[Pixel coordinate grounding data]
++++

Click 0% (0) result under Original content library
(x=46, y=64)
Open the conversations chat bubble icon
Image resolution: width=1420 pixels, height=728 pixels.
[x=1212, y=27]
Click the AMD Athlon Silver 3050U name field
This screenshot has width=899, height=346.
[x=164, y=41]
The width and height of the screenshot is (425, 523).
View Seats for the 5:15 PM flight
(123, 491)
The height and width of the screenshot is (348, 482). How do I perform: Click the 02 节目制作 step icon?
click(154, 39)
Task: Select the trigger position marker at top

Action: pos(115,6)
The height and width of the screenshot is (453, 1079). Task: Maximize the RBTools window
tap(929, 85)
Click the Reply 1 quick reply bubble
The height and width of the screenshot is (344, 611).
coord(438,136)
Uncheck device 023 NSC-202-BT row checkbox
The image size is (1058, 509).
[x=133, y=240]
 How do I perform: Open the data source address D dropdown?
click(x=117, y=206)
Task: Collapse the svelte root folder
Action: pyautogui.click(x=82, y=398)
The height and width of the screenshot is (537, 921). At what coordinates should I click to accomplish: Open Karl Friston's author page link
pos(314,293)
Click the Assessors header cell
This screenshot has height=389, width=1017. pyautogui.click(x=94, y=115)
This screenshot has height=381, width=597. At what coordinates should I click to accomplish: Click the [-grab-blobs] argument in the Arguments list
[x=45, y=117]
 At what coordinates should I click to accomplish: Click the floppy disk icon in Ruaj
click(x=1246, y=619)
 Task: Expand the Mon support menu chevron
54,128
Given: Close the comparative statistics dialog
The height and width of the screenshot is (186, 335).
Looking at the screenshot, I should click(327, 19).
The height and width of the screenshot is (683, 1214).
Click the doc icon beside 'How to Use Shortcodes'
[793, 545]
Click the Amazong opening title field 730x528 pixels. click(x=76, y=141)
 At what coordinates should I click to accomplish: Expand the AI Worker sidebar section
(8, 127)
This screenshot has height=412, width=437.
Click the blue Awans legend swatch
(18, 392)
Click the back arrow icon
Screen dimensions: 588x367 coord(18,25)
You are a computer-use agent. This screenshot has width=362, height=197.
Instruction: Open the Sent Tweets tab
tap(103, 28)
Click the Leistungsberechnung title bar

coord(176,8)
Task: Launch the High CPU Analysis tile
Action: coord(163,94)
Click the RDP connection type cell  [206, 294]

++++

From the very first line of the records down to the line with "The height and width of the screenshot is (683, 1214).", please write out each line exactly, including both ends and no other lines.

RESULT OF THIS EXERCISE:
Click 0% (0) result under Original content library
(x=46, y=64)
Open the conversations chat bubble icon
Image resolution: width=1420 pixels, height=728 pixels.
[x=1212, y=27]
Click the AMD Athlon Silver 3050U name field
This screenshot has width=899, height=346.
[x=164, y=41]
The width and height of the screenshot is (425, 523).
View Seats for the 5:15 PM flight
(123, 491)
The height and width of the screenshot is (348, 482). How do I perform: Click the 02 节目制作 step icon?
click(154, 39)
Task: Select the trigger position marker at top

Action: pos(115,6)
The height and width of the screenshot is (453, 1079). Task: Maximize the RBTools window
tap(929, 85)
Click the Reply 1 quick reply bubble
The height and width of the screenshot is (344, 611).
coord(438,136)
Uncheck device 023 NSC-202-BT row checkbox
The image size is (1058, 509).
[x=133, y=240]
 How do I perform: Open the data source address D dropdown?
click(x=117, y=206)
Task: Collapse the svelte root folder
Action: pyautogui.click(x=82, y=398)
The height and width of the screenshot is (537, 921). At what coordinates should I click to accomplish: Open Karl Friston's author page link
pos(314,293)
Click the Assessors header cell
This screenshot has height=389, width=1017. pyautogui.click(x=94, y=115)
This screenshot has height=381, width=597. At what coordinates should I click to accomplish: Click the [-grab-blobs] argument in the Arguments list
[x=45, y=117]
 At what coordinates should I click to accomplish: Click the floppy disk icon in Ruaj
click(x=1246, y=619)
 Task: Expand the Mon support menu chevron
54,128
Given: Close the comparative statistics dialog
The height and width of the screenshot is (186, 335).
Looking at the screenshot, I should click(327, 19).
The height and width of the screenshot is (683, 1214).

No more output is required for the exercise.